[BEGIN DATA TO PROCESS]

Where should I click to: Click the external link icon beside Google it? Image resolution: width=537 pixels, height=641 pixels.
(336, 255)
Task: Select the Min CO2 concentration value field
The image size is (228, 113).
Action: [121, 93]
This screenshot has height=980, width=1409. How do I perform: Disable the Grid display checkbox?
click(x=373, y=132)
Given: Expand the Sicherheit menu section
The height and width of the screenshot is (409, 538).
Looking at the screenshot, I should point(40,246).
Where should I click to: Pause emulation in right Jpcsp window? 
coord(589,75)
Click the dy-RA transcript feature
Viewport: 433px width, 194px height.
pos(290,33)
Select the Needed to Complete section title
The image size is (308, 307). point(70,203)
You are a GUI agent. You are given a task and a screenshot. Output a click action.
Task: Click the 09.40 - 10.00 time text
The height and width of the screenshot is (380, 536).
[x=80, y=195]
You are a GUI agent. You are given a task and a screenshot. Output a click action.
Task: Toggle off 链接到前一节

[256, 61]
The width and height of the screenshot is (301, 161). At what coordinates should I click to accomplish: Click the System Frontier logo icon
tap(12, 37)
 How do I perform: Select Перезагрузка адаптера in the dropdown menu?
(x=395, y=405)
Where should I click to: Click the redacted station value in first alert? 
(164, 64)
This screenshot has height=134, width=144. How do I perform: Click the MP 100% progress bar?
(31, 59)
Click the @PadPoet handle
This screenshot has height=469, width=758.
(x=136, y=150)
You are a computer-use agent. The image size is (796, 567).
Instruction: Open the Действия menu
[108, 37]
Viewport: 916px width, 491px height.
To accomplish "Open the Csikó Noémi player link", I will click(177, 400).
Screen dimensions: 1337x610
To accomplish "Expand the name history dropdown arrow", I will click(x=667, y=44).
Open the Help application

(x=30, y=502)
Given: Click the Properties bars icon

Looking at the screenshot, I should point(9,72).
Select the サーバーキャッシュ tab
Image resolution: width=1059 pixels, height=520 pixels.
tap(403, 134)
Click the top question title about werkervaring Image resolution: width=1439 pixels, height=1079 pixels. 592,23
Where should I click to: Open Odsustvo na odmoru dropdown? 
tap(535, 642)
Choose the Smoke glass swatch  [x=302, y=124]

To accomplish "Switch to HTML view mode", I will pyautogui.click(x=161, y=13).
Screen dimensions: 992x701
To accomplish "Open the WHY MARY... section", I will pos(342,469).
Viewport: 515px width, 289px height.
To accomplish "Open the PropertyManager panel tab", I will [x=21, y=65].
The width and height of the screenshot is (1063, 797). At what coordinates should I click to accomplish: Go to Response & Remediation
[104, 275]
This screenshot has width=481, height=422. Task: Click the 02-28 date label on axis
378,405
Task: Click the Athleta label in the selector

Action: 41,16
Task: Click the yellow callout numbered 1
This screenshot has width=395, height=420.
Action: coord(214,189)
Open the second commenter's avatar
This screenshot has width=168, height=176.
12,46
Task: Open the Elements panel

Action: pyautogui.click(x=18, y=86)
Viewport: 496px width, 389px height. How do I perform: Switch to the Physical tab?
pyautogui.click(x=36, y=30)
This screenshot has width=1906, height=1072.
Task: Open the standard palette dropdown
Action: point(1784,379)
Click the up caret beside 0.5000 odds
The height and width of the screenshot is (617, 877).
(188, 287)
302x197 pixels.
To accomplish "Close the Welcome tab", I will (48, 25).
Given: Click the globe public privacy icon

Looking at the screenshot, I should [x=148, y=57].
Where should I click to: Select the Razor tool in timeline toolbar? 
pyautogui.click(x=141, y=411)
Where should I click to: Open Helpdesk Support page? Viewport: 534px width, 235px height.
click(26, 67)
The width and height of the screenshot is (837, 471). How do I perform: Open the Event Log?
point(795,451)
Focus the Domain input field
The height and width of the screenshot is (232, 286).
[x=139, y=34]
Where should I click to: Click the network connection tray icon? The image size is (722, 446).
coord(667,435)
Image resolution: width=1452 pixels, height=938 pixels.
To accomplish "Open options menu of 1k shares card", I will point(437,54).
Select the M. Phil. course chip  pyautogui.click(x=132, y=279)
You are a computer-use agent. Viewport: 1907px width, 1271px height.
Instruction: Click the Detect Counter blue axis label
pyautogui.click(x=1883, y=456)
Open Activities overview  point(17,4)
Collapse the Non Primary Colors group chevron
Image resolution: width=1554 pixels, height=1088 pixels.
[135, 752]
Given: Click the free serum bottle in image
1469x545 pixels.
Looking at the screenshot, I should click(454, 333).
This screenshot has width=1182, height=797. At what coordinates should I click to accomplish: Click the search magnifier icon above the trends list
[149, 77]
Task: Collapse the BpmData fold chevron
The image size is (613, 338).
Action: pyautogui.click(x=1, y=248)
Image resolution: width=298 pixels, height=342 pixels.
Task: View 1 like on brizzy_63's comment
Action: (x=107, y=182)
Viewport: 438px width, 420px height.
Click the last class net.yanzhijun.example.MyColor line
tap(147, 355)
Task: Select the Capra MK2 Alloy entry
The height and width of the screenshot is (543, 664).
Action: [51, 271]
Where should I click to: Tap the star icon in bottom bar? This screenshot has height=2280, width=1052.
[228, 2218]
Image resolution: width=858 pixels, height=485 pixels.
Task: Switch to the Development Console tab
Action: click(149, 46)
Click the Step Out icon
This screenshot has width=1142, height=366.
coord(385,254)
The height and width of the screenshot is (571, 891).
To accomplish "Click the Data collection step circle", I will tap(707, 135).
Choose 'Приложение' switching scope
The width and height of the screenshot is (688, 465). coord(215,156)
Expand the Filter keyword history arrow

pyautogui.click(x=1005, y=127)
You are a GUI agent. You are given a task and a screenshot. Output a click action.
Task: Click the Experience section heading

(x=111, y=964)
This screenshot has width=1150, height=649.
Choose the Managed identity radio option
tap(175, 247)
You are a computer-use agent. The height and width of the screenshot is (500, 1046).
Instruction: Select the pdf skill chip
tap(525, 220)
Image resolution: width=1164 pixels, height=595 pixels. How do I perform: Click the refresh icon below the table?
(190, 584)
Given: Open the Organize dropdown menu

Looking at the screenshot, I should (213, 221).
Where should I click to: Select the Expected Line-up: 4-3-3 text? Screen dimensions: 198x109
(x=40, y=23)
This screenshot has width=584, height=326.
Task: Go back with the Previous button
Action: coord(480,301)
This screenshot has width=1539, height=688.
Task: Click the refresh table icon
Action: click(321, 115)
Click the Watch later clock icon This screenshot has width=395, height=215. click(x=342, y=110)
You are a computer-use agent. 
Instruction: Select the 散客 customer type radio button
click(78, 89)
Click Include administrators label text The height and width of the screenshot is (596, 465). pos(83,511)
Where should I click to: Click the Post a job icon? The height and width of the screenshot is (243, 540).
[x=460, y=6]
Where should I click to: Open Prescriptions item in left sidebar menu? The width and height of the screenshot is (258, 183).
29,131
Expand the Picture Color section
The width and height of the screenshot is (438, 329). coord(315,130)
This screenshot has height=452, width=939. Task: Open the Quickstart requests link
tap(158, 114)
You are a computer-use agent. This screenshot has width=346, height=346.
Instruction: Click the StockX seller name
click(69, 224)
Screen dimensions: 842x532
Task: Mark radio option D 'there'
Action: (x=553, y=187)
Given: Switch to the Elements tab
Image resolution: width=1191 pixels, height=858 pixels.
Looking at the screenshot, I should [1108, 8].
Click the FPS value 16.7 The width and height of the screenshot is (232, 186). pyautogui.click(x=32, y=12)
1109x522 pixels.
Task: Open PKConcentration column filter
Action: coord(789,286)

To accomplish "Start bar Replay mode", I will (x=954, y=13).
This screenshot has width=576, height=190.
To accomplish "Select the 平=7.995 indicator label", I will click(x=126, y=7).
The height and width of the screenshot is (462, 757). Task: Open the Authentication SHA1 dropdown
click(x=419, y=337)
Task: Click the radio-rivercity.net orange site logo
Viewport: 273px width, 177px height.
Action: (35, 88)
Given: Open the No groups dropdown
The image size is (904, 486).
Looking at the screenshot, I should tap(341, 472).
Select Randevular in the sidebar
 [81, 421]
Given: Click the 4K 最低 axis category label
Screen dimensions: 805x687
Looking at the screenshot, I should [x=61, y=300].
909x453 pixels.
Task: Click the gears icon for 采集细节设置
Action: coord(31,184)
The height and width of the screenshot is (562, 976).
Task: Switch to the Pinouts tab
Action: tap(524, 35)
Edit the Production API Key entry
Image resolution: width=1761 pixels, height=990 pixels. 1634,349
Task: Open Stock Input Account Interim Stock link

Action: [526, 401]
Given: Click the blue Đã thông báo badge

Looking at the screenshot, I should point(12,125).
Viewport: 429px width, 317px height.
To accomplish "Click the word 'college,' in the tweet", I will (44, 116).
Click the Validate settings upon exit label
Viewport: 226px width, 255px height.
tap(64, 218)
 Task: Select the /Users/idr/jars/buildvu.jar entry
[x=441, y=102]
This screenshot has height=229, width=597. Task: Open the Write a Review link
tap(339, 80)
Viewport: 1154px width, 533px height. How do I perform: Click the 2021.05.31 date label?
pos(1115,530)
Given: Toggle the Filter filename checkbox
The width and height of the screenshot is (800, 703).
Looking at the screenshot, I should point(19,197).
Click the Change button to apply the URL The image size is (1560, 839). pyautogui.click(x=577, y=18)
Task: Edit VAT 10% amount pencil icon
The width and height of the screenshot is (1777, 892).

[END DATA TO PROCESS]

▶ [WHAT THE TASK REQUIRES]: Copy the lines from the one containing "Click the top" through the one containing "Action: pyautogui.click(x=18, y=86)", inclusive, and substitute "Frosted glass" for "Smoke glass" while leaving everything else the same.

▶ [REPLY TO THE EXERCISE]:
Click the top question title about werkervaring Image resolution: width=1439 pixels, height=1079 pixels. 592,23
Where should I click to: Open Odsustvo na odmoru dropdown? 
tap(535, 642)
Choose the Frosted glass swatch  [x=302, y=124]

To accomplish "Switch to HTML view mode", I will pyautogui.click(x=161, y=13).
Screen dimensions: 992x701
To accomplish "Open the WHY MARY... section", I will pos(342,469).
Viewport: 515px width, 289px height.
To accomplish "Open the PropertyManager panel tab", I will [x=21, y=65].
The width and height of the screenshot is (1063, 797). At what coordinates should I click to accomplish: Go to Response & Remediation
[104, 275]
This screenshot has width=481, height=422. Task: Click the 02-28 date label on axis
378,405
Task: Click the Athleta label in the selector

Action: 41,16
Task: Click the yellow callout numbered 1
This screenshot has width=395, height=420.
Action: coord(214,189)
Open the second commenter's avatar
This screenshot has width=168, height=176.
12,46
Task: Open the Elements panel

Action: pyautogui.click(x=18, y=86)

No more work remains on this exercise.